To start, the university decided against introducing mechanical or civil engineering in favor of electrical and computer engineering. Jobs in the latter fields can be structured in a way that would not expose women to mixed work environments.
“The moment we explained to parents that electrical and computer engineers are mixing with a computer most of the time in an office environment, parents were happier,” Ms. Ibrahim says. “Some were ready to accept it.”
But in designing the architecture program, Effat’s administrators faced another hurdle. Since there were no female architects working in Saudi Arabia, they were going to have to hire men to teach the classes.
And since it would be nearly impossible to teach something as visual as architecture through closed-circuit television, those male professors would need to be in the same classrooms as their students.
To accommodate that, a special classroom and block of faculty offices were cordoned off from the rest of the campus. On most of the campus, students can remove the floor-length black abaya that women must wear in public. In the cordoned-off zone, women have to cover up.

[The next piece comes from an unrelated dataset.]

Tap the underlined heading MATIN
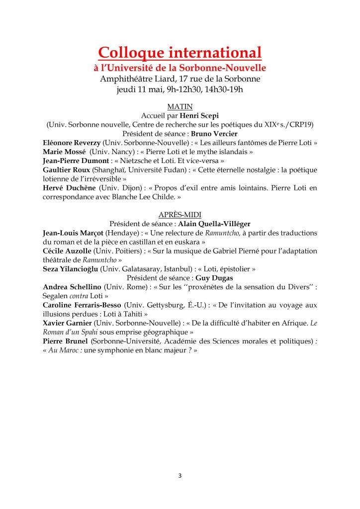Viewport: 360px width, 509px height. (x=180, y=106)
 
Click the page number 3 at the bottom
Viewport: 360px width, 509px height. (x=180, y=476)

The logistics were the easy part. The challenge, again, was persuading families to allow their daughters to enroll.
“Not only did we now have to find students whose father had the capacity of mind to allow his daughter to explore new ideas,” says Ms. El-Shafie. “But they had to let their daughters be in the same classroom as a male professor.”
Effat University’s engineering and architecture programs, begun in 2006 and 2005, respectively, have taken shape gradually, growing from three students in engineering and 10 in architecture in the first year to 45 in engineering and 62 in architecture today.
In the vast network of Saudi state-financed universities, Effat’s victory is small. And the impact of the campus overall is not much larger: Just 700 students enrolled at the university last year.
2 Steps Forward
For academics like Ms. Alfassi, progress cannot come fast enough.
She has been urging public universities to ease restrictions on gender segregation. Men should be allowed to teach women face to face, she says, and male and female faculty members should be able to sit in the same room.
“I find it so insulting when they respond by saying, ‘This society is not ready for this or that.’ As if we are minors that need to be taken care of all the time,” Ms. Alfassi says. “They always hang things on our society not being ready for changes. But what are we waiting for?”
Certainly there are signs of progress. Alongside the long, hot highway leading into the sprawling capital city, on a 2,000-acre stretch of desert, thousands of laborers and a forest of cranes are at work on what promises to be the world’s largest university for women.
Princess Nora Bint Abdul Rahman University is the third-largest construction project in Saudi Arabia. It will replace a collection of smaller women’s colleges on a campus twice the size of New York’s Central Park. Eventually it expects to enroll 40,000 students.
Princess Aljoharah, the university’s rector, is particularly proud of the venture.
“This will be Saudi Arabia’s first female-run university, with a female rector, female vice rectors,” she says. “It was the next natural step for women’s education here.”
Government officials hope that the university will become an academic pipeline, turning out more female professors to staff the growing number of women’s colleges in the kingdom.
Still, at a recent meeting of university administrators, it was clear that the vision remained a long way from reality. Attendees spent most of the meeting trying to determine what the institution’s mission would be. Actual programs have yet to be determined, even though the campus is slated to open in 2012.
“When we change here, it is always like this,” Ms. Alfassi sighs. “Very, very slow. Two steps forward and one step back.”